First, for novice language learners, Clips helps to create a low-pressure environment where learners’ anxiety can be reduced. Prior research (Szyszka, 2017; Woodrow, 2006; York et al., 2021) has pointed out the association between learners’ decreased anxiety and boosted oral performance while using Clips. With Memoji turning them into animated talking avatars, language learners’ anxiety can be kept at a low level, and thus learners are likely to be more willing to express themselves. Furthermore, an additional benefit of this feature is that it may also help ensure students’ privacy in this digital age (Wehner et al., 2011).
Next, the multilingual speech-to-text engine can synchronize the captions with a learner’s voice, thus providing students with instant feedback. Through replaying the captioned clip, learners can easily pinpoint strengths and deficiencies in their pronunciation by identifying the words in the caption that do not match what they have just read. Research on CAPT has shown that this step has two potential benefits. First, with their voice being accurately recognized, learners’ confidence in communicating in the target language can be fostered (Eskenazi, 1999). Second, when checking these errors, learners’ phonological awareness can also be developed so that they are more aware of the subtle differences of sound patterns of the target language (Thomson, 2011). Moreover, compared with face-to-face communication, this CAPT approach is more acceptable for introverted learners.

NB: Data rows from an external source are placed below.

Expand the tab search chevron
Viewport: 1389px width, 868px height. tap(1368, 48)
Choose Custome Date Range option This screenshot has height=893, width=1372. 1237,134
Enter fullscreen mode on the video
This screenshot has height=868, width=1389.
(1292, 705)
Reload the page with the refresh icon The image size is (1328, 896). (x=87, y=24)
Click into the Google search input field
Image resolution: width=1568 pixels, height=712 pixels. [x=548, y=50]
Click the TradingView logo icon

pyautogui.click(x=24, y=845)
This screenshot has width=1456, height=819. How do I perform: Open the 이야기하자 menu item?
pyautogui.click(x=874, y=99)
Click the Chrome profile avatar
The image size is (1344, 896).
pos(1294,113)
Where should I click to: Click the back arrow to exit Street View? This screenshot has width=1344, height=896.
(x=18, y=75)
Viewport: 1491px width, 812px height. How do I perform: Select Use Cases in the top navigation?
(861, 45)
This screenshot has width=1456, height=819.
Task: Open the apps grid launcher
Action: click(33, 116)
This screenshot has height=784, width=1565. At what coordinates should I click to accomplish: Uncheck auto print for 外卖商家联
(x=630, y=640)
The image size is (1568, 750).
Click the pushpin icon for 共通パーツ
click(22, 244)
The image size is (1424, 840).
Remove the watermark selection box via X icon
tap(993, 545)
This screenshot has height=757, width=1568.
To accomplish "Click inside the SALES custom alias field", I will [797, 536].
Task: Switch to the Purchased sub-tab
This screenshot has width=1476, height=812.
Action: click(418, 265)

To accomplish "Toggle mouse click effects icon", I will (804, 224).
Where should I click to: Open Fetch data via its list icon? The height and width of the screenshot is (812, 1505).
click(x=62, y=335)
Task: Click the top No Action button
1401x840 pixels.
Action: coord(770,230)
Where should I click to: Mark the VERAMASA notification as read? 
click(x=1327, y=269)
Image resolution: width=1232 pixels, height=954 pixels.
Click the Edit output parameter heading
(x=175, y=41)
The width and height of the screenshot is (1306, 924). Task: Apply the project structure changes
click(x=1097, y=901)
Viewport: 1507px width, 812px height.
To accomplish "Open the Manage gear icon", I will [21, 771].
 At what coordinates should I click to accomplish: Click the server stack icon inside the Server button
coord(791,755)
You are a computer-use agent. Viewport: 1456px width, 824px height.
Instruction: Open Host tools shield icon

Last but not least, with Clips, teachers can create more engaging learning experiences. For example, teachers may employ Clips to make their delivery of content livelier (e.g., sparkling stickers, captions, and music) or assign Clips-based pronunciation training tasks to implement task-based language learning (Gordon, 2021). In the latter case, students may be assigned a pronunciation accuracy task by creating an annotated video in order to showcase their understanding of the contrasting features of the target-language sound patterns (Hew and Ohki, 2004). On top of that, teachers can also sign up on the Apple Teacher Learning Center for further help, get free training materials, and stay updated. Furthermore, learners can also use Clips to document their learning experiences and share them with friends on social media. By doing so, they can form their community of interest, which helps to keep them motivated toward a common goal (Fouz-González, 2017).
Challenges
Despite these benefits, there are also several limitations in the use of Clips. First, both Clips and Memoji are confined to some recent iOS devices. Though mobile technology seems to be increasingly ubiquitous, teachers should keep in mind that students’ access to such technologies is not equal and this deserves careful consideration before introducing Clips to a language classroom. During our practice, we also found that when some students pronounce a word or sentence, they tend to consciously slow down the speed to be recognized by Clips. In our view, this deliberate choice may be helpful in the initial stage but may hinder the future improvement of students’ oral speech. Lastly, though highly intelligent and accurate, Clips is still far from perfection, which means users need to be reminded of its assistant role.
Conclusion
The growth of learning technologies, especially automatic speech recognition, brings CAPT a wealth of new possibilities (Rogerson-Revell, 2021). For advanced adult learners (e.g., preservice foreign language teachers), Clips is a convenient tool to identify their fossilized pronunciation errors and improve their overall oral performance. And for novice foreign language learners, Clips provides them with a stress-free environment where they could be engaged in evidence-informed pronunciation training. However, due to Clips’ confinement to the iOS platform (i.e., it can only be installed on iPhones or iPads but not MacBooks), the potentials of the free app remain underexplored. For further details, see Apple (2021).